Milton alludes to all these deities in the song at the conclusion of Comus.

"Sabrina fair, Listen and appear to us, In name of great Oceanus; By the earth-shaking Neptune's mace, And Tethys' grave, majestic pace, By hoary Nereus' wrinkled look, And the Carpathian wizard's hook (Proteus) By scaly Triton's winding shell, And old soothsaying Glaucus; spell, By Leucothea's lovely hands, And her son who rules the strands, By Thetis' tinsel-slippered feet, And the songs of Sirens sweet."

Armstrong, the poet of the Art of preserving Health, under the inspiration of Hygeia, the goddess of health, thus celebrates the Naiads. Paeon is a name both of Apollo and Aesculapius.

"Come, ye Naiads! To the fountains lead! Propitious maids! The task remains to sing Your gifts (so Paeon, so the powers of health Command), to praise your crystal element. Oh, comfortable streams! With eager lips And trembling hands the languid thirsty quaff New life in you; fresh vigor fills their veins. No warmer cups the rural ages knew, None warmer sought the sires of humankind; Happy in temperate peace their equal days Felt not the alternate fits of feverish mirth And sick dejection; still serene and pleased, Blessed with divine immunity from ills, Long centuries they lived; their only fate Was ripe old age, and rather sleep than death."

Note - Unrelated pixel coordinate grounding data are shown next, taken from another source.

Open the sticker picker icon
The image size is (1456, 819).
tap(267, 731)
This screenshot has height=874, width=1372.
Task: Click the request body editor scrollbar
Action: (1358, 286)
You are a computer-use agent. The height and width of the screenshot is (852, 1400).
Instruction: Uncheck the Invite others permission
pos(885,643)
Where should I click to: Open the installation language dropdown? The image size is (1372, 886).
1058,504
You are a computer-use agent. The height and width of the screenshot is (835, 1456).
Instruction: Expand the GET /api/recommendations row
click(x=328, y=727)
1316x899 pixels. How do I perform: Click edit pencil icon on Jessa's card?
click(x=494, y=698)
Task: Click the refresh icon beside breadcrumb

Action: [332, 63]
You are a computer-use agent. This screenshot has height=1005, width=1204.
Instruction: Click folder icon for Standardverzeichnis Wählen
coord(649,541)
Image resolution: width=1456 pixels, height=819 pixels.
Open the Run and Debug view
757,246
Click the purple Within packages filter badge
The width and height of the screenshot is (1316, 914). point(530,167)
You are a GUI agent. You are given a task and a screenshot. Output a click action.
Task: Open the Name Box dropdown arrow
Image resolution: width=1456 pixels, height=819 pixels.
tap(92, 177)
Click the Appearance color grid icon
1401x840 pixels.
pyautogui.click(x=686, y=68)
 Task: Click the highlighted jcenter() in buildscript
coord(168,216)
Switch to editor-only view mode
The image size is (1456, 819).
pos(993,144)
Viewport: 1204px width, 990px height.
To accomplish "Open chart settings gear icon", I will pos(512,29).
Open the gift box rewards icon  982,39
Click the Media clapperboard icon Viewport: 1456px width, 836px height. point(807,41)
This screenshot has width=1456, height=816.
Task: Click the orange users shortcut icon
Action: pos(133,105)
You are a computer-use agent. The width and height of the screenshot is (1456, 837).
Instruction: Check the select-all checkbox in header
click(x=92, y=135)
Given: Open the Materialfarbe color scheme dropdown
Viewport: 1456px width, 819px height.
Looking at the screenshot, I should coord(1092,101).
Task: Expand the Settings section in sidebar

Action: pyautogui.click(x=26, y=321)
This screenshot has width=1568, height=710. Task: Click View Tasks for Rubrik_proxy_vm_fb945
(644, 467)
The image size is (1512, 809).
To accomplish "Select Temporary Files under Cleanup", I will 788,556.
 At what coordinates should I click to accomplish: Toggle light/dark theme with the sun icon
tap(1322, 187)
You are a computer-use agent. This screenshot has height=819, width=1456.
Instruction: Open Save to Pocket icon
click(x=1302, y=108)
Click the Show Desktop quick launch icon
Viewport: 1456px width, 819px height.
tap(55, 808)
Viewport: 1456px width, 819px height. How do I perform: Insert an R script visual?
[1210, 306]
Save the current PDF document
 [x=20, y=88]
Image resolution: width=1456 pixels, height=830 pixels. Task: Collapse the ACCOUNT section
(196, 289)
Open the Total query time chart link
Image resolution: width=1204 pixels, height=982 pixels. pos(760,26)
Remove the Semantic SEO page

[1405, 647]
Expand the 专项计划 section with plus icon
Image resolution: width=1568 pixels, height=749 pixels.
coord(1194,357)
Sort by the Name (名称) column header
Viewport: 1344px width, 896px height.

By this name the Latins designated the Muses, but included under it also some other deities, principally nymphs of fountains. Egeria was one of them, whose fountain and grotto are still shown. It was said that Numa, the second king of Rome, was favored by this nymph with secret interviews, in which she taught him those lessons of wisdom and of law which he embodied in the institutions of his rising nation. After the death of Numa the nymph pined away and was changed into a fountain.